One cairn or gift we find that tells us we are paying attention is that we slow down. We breathe more deeply. Our minds stop whirling. The problems that seemed insurmountable are seen as relatively insignificant. We return to the demands of our day, refreshed and better able to cope. We’re more patient. We’re not so apt to snap at our loved ones.
Paying attention attunes us to wonder. We look around us and are astonished at the complexity of a leaf, the gymnastics of a squirrel, the grandeur of an approaching thunderstorm. We stand under the stars, marveling at the Milky Way Galaxy, splattered like raindrops across the black windshield of the universe. We notice a delicate, yet tensile-strong spider web glistening with dewdrops backlit by early light. We discover a maple tree in spring, dripping icicles of sweet sap, and we taste and take the very essence of tree inside of us. Each discovery is another cairn that tells us we are moving in the right direction.

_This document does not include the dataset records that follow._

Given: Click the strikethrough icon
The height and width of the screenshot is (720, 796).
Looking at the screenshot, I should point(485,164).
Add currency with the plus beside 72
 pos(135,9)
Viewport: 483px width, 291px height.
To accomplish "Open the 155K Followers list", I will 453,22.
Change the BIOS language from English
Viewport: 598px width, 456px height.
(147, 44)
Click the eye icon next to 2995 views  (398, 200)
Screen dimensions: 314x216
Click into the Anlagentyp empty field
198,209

With these observations of ordinary miracles comes awe, swiftly followed by gratitude. Our perspective shifts. Our glass moves from half empty to half full.
Paying attention also reminds us of the value of spontaneity. It helps us stop pressing our own agendas. We learn to listen. We learn to be flexible. We learn to let go. We don’t try so hard. It’s okay to let others call some of the shots. We don’t have to always be in charge, or the center of attention.

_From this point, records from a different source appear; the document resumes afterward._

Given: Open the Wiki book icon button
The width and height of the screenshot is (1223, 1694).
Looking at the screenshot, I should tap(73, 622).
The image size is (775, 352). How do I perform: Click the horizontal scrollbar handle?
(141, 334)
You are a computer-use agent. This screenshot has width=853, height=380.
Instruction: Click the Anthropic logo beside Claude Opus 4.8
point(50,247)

Paying attention reminds us of the vast diversity of the world. It pulls us out of our tight boxes and opens us up to new understandings. Nature gives us a sense of something bigger than ourselves, and a reminder of how much we don’t know or understand. We become more empathetic, more understanding, less judgmental. We relax into whatever place or circumstance in which we discover ourselves. We leave room for mystery.
Amazed and humbled, we crack the door of our souls open a little wider. We walk, and we watch, and we look for cairns to guide us. We aren’t afraid to do nothing and wait. Instead, we blow bubbles and enjoy the dragonflies. Open for whatever comes.